WORK REQUEST
The lines to return run from the one containing "Viewport: 559px width, 316px" through the end of the material; give them exactly and leave out the pictures.

RECORDS SHOWN
◇ ◇ ◇ ◇ ◇ ◇ ◇

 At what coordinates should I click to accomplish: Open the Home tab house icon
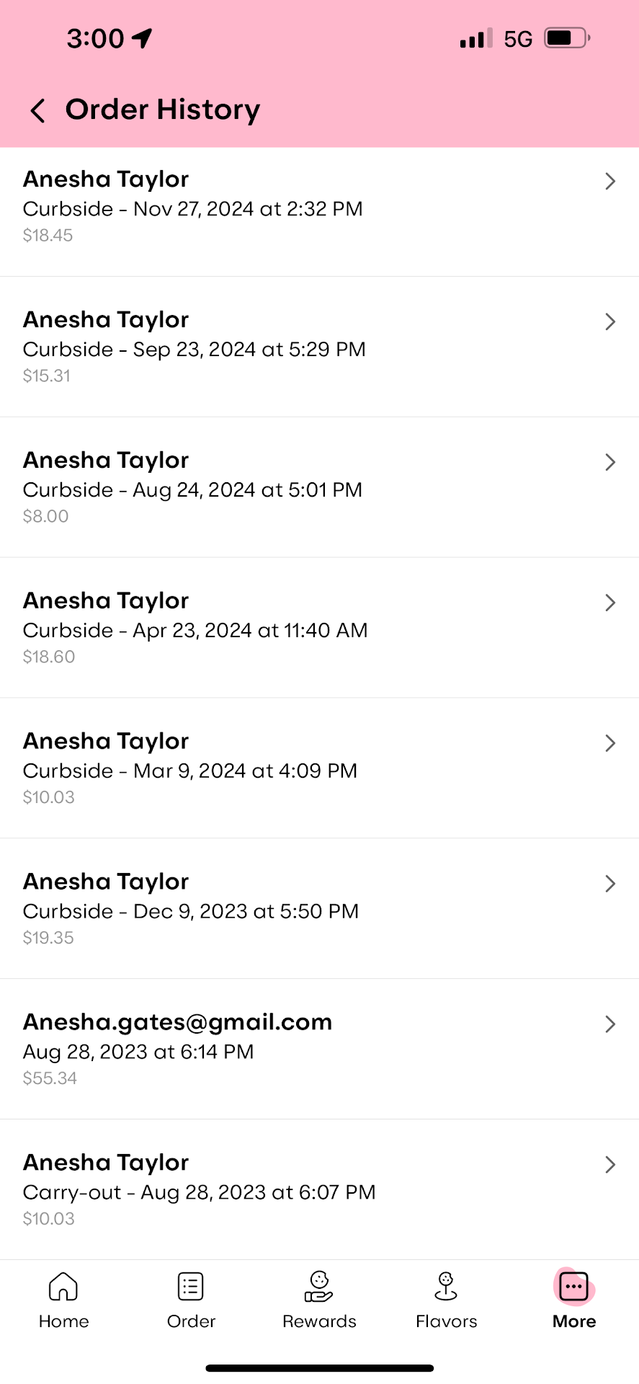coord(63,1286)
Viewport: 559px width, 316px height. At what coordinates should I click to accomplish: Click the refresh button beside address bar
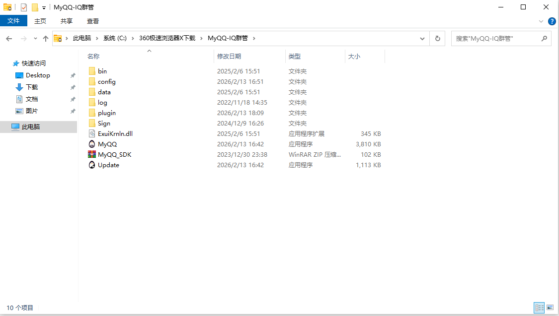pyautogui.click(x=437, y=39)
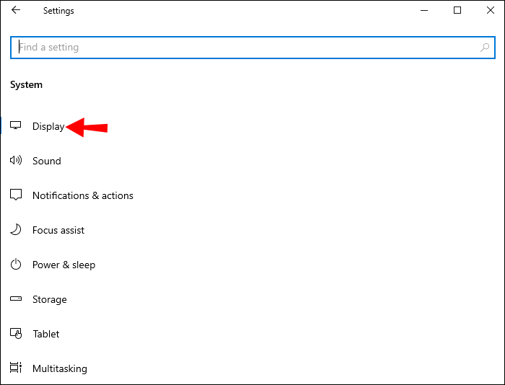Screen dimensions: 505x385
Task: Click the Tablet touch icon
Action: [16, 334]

◇ ◇ ◇ ◇ ◇ ◇ ◇

TASK ANSWER
Viewport: 559px width, 316px height. At what coordinates should I click to accomplish: Click the refresh button beside address bar
pyautogui.click(x=437, y=39)
Screen dimensions: 505x385
Task: Click the Tablet touch icon
Action: [16, 334]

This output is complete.